Abstract
The complement system is an important component of innate and adaptive immunity that consists of three activation pathways. The classic complement pathway plays a role in humoral immunity, whereas the alternative and lectin pathways augment the innate response. Impairment, deficiency, or overactivation of any of the known 50 complement proteins may lead to increased susceptibility to infection with encapsulated organisms, autoimmunity, hereditary angioedema, or thrombosis, depending on the affected protein. Classic pathway defects result from deficiencies of complement proteins C1q, C1r, C1s, C2, and C4, and typically manifest with features of systemic lupus erythematosus and infections with encapsulated organisms. Alternative pathway defects due to deficiencies of factor B, factor D, and properdin may present with increased susceptibility to Neisseria infections. Lectin pathway defects, including Mannose-binding protein-associated serine protease 2 (MASP2) and ficolin 3, may be asymptomatic or lead to pyogenic infections and autoimmunity.
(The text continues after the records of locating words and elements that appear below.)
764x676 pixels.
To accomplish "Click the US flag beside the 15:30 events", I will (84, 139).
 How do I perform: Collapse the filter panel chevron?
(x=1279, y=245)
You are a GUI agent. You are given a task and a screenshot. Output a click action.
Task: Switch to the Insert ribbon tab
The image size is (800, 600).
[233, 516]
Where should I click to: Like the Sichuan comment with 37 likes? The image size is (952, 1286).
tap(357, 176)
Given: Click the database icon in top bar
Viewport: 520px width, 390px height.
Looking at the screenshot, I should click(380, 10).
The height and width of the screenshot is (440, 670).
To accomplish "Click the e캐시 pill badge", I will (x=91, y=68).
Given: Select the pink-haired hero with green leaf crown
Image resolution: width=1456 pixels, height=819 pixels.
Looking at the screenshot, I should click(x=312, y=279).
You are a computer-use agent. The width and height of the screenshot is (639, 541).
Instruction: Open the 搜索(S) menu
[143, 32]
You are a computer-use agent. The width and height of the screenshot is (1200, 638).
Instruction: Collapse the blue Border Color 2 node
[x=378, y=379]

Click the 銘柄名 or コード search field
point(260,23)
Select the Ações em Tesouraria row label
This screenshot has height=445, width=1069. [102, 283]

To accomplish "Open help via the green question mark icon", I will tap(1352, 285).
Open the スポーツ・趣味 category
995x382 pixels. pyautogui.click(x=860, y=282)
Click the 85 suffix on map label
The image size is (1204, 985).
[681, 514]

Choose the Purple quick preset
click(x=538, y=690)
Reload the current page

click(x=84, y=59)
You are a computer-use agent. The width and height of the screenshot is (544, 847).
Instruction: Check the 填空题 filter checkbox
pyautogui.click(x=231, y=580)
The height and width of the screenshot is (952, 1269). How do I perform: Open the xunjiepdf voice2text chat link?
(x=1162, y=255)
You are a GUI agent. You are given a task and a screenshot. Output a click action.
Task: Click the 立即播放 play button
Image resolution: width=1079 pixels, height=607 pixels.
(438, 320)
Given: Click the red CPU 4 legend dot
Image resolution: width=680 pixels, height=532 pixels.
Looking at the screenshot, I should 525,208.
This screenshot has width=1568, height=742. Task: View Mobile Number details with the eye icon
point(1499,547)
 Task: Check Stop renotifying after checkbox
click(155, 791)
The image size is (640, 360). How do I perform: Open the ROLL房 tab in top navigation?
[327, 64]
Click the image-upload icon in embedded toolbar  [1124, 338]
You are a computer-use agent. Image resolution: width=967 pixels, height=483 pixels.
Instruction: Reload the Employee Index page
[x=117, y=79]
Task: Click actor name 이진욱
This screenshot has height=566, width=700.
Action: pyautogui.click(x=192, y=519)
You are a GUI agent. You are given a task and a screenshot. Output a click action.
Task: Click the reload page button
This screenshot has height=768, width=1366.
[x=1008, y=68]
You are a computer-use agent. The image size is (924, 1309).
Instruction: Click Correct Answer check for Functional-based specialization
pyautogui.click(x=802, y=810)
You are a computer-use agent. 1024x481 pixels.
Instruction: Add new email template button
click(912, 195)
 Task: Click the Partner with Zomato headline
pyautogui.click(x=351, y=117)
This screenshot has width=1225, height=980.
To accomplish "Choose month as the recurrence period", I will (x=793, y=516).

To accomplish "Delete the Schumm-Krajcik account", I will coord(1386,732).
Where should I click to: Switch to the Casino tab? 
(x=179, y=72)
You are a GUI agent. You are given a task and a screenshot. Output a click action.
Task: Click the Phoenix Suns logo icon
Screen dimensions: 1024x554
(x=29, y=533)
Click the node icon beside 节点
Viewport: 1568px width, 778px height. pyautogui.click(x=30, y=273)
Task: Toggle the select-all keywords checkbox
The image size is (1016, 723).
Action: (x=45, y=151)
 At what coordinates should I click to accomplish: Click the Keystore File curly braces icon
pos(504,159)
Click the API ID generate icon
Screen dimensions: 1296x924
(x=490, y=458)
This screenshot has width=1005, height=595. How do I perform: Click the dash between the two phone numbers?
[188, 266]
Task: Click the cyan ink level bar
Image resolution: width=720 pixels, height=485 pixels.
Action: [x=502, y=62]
Complement protein C3 is common to all pathways, deficiency of which predisposes patients to severe frequent infections and glomerulonephritis. Deficiencies in factor H and factor I, which regulate the alternative pathway, may lead to hemolytic uremic syndrome. Disseminated Neisseria infections result from terminal pathway defects (i.e., C5, C6, C7, C8, and C9). Diagnosis of complement deficiencies involves screening with functional assays (i.e., total complement activity [CH50], alternative complement pathway activity [AH50], enzyme-linked immunosorbent assay [ELISA]) followed by measurement of individual complement factors by immunoassay. Management of complement deficiencies requires a comprehensive and individualized approach with special attention to vaccination against encapsulated bacteria, consideration of prophylactic antibiotics, treatment of comorbid autoimmunity, and close surveillance.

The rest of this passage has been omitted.